Dispositivi e impatto operativo
I modelli più esposti risultano essere Cisco Catalyst 9400, 9300 e 3750G, sistemi di rete ancora largamente impiegati in infrastrutture governative, industriali e accademiche. L’impatto potenziale include accesso persistente agli switch, esfiltrazione di traffico interno, manipolazione delle tabelle di routing e movimento laterale verso segmenti sensibili. Poiché molti dispositivi di queste serie non supportano pienamente le funzioni di mitigazione moderne, come ASLR o monitoraggio EDR integrato, la compromissione può rimanere invisibile per settimane. Trend Micro avverte che la compromissione di uno switch centrale può compromettere l’intera catena di fiducia della rete, rendendo inefficaci anche i sistemi di difesa periferici. L’impatto economico include downtime prolungati, interruzioni di servizio e perdita di integrità dei dati in ambienti enterprise e industriali.
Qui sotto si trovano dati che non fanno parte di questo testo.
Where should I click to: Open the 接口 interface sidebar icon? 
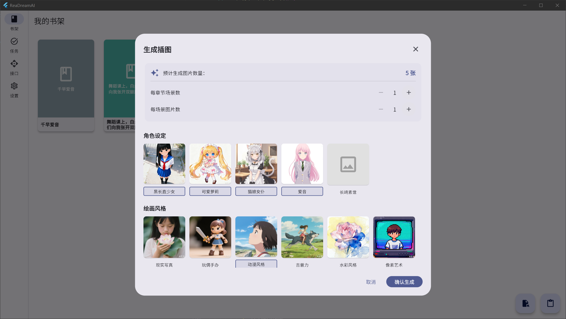pyautogui.click(x=14, y=64)
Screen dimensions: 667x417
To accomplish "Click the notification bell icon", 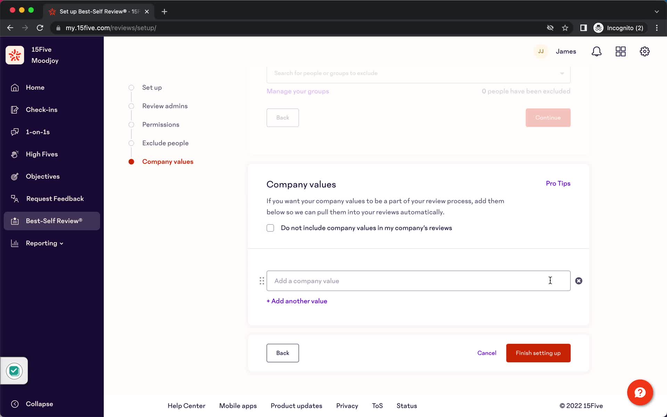I will click(597, 51).
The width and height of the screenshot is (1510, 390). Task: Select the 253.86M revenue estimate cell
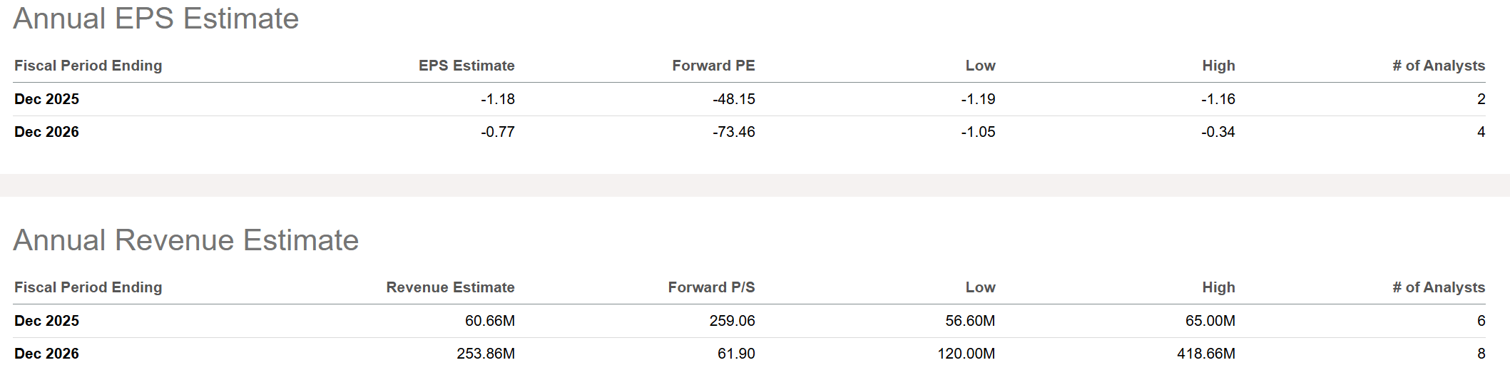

Raccomandazioni di mitigazione
Cisco e Trend Micro raccomandano un intervento immediato per ridurre i rischi derivanti dalla vulnerabilità CVE-2025-20352. Le azioni prioritarie includono:
- Applicare le patch firmware ufficiali rilasciate da Cisco per IOS XE;
- Disabilitare SNMP se non strettamente necessario, o limitarlo tramite ACL dedicate;
- Monitorare il traffico SNMP e UDP per individuare anomalie indicative di exploit o listener occulti;
- Analizzare i log di sistema per reset di timestamp o configurazioni mancanti;
- Isolare i dispositivi legacy e pianificare la loro sostituzione con modelli più recenti;
- Verificare la presenza di account nascosti, script EEM non documentati e ACL invisibili nella running configuration;
- Implementare segmentazione di rete e firewall avanzati per prevenire spoofing IP e ARP;
- Contattare il Cisco TAC per supporto forense e validazione dei log di compromissione.
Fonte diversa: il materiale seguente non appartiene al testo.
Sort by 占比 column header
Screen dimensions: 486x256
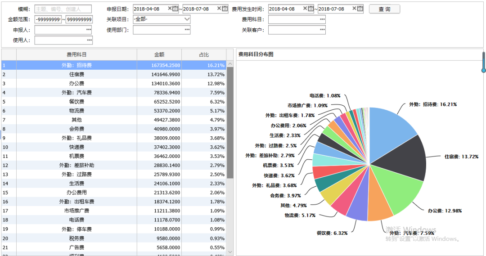click(204, 54)
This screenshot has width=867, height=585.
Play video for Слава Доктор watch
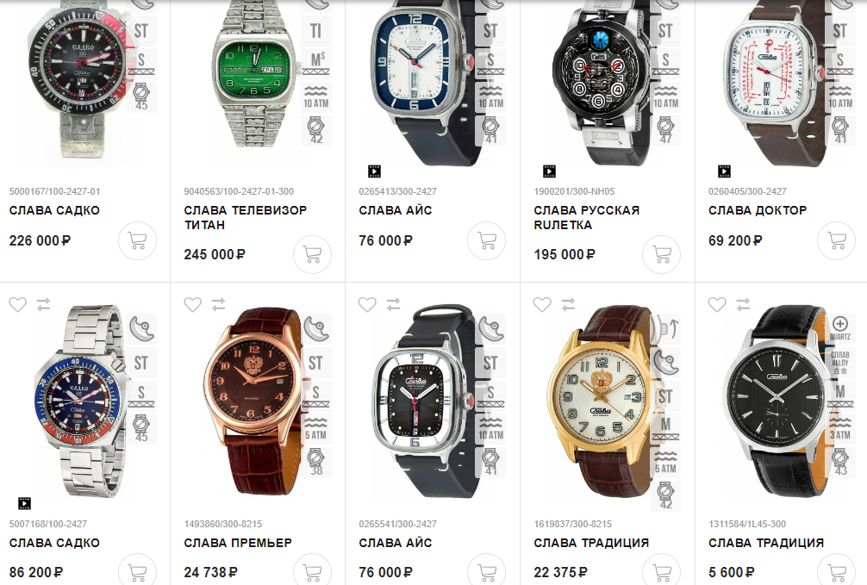pos(724,171)
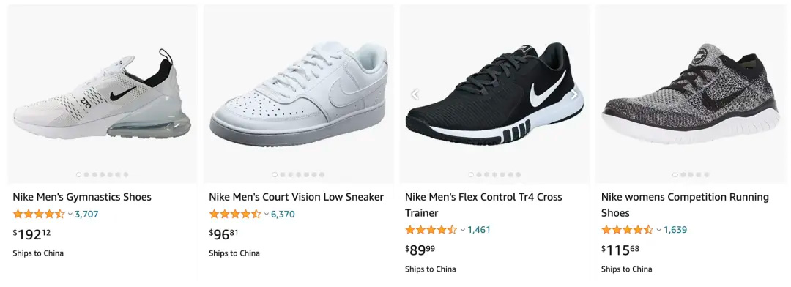Select first carousel dot under Gymnastics Shoes image

(x=78, y=174)
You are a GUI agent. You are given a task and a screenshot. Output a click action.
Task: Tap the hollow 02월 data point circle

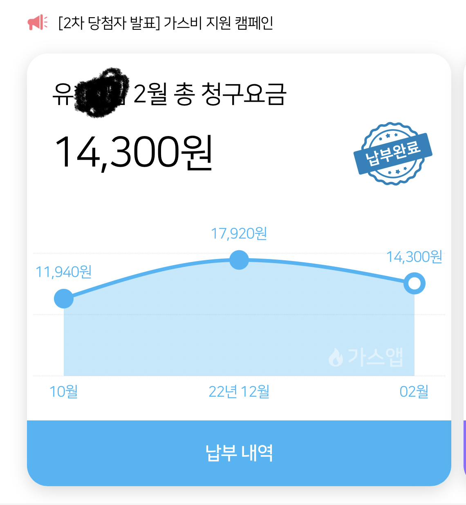(414, 284)
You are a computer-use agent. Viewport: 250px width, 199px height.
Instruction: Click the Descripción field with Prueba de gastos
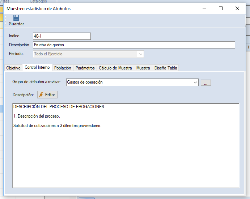pos(134,45)
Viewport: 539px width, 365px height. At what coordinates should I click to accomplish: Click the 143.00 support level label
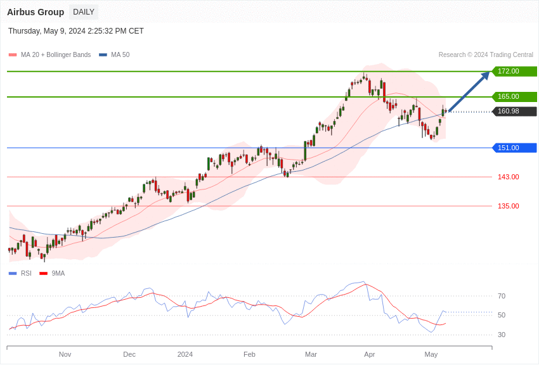coord(508,177)
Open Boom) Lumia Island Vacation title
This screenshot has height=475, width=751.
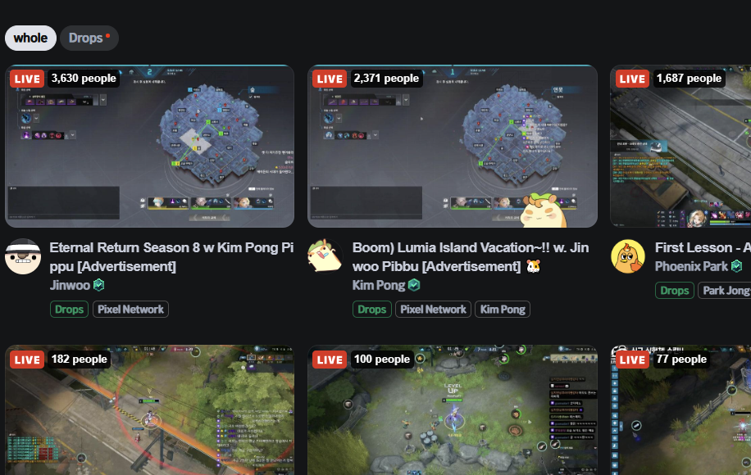tap(471, 257)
Trend Micro suggerisce inoltre di adottare sistemi di monitoraggio comportamentale in grado di rilevare variazioni improvvise nel traffico e di formare il personale per riconoscere tentativi di social engineering, potenziale vettore iniziale di exploit secondari. Operation Zero Disco rappresenta una nuova frontiera nelle minacce contro l’infrastruttura di rete, dove attori avanzati utilizzano protocolli di gestione come SNMP per infiltrarsi in modo silente e mantenere controllo prolungato. L’episodio evidenzia l’urgenza di aggiornare i dispositivi legacy e di trattare i sistemi di rete come asset critici di sicurezza, non più come semplici componenti di connettività.